▶ [Your goal]: Every line of the entries below that carries the string "ajoutés" should be copied.

▶ [Provided information]:

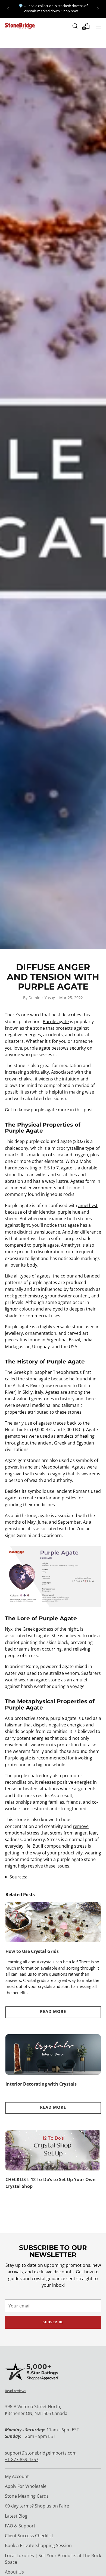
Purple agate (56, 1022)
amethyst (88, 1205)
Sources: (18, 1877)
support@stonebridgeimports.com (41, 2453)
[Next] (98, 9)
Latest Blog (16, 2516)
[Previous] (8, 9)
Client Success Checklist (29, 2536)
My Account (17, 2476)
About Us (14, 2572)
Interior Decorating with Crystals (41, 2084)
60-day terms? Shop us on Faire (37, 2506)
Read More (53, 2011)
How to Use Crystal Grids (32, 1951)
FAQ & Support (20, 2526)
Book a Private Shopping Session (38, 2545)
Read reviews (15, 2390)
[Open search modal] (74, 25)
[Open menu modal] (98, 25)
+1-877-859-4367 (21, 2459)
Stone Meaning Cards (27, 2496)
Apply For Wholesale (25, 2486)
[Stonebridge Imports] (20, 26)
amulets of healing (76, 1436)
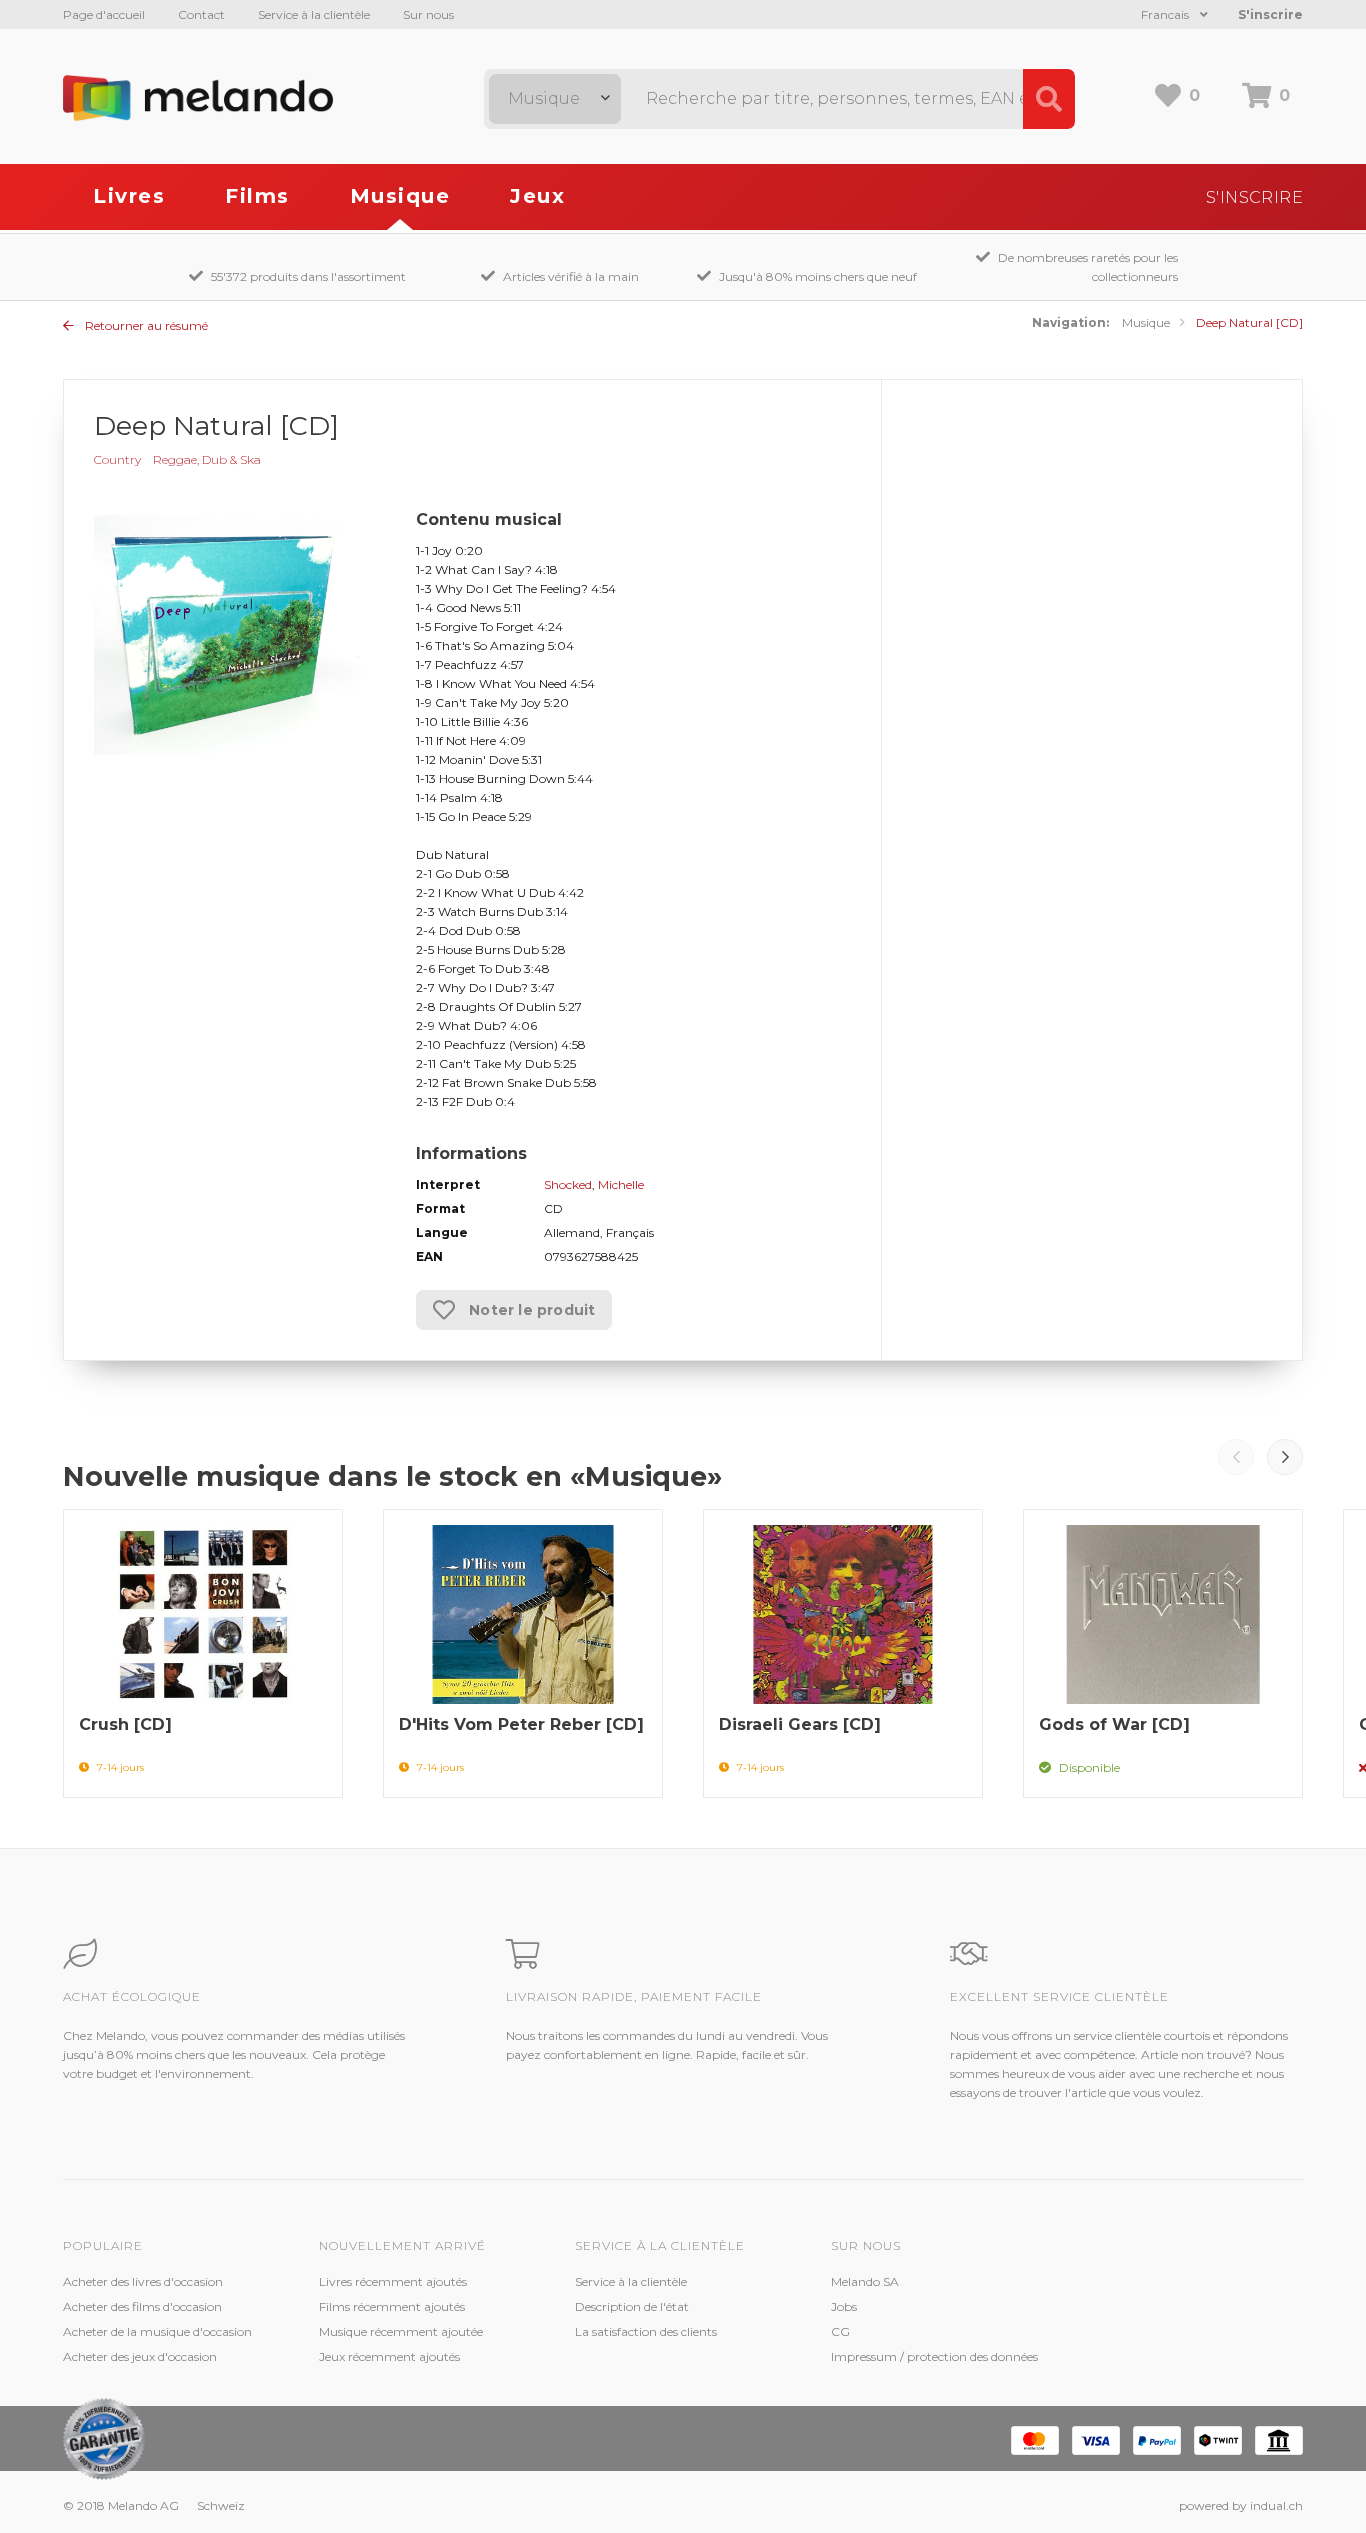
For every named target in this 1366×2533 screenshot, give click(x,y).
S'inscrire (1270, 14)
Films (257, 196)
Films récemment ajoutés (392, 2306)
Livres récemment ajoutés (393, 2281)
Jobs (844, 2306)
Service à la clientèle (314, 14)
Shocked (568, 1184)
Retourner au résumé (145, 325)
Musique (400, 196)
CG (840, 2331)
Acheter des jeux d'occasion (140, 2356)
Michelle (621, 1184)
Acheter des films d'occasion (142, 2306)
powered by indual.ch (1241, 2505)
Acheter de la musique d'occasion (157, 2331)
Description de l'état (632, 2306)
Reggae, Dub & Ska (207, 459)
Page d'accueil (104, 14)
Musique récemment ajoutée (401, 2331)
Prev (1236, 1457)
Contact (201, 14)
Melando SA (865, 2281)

▶ [The answer]:
Films récemment ajoutés (392, 2306)
Livres récemment ajoutés (393, 2281)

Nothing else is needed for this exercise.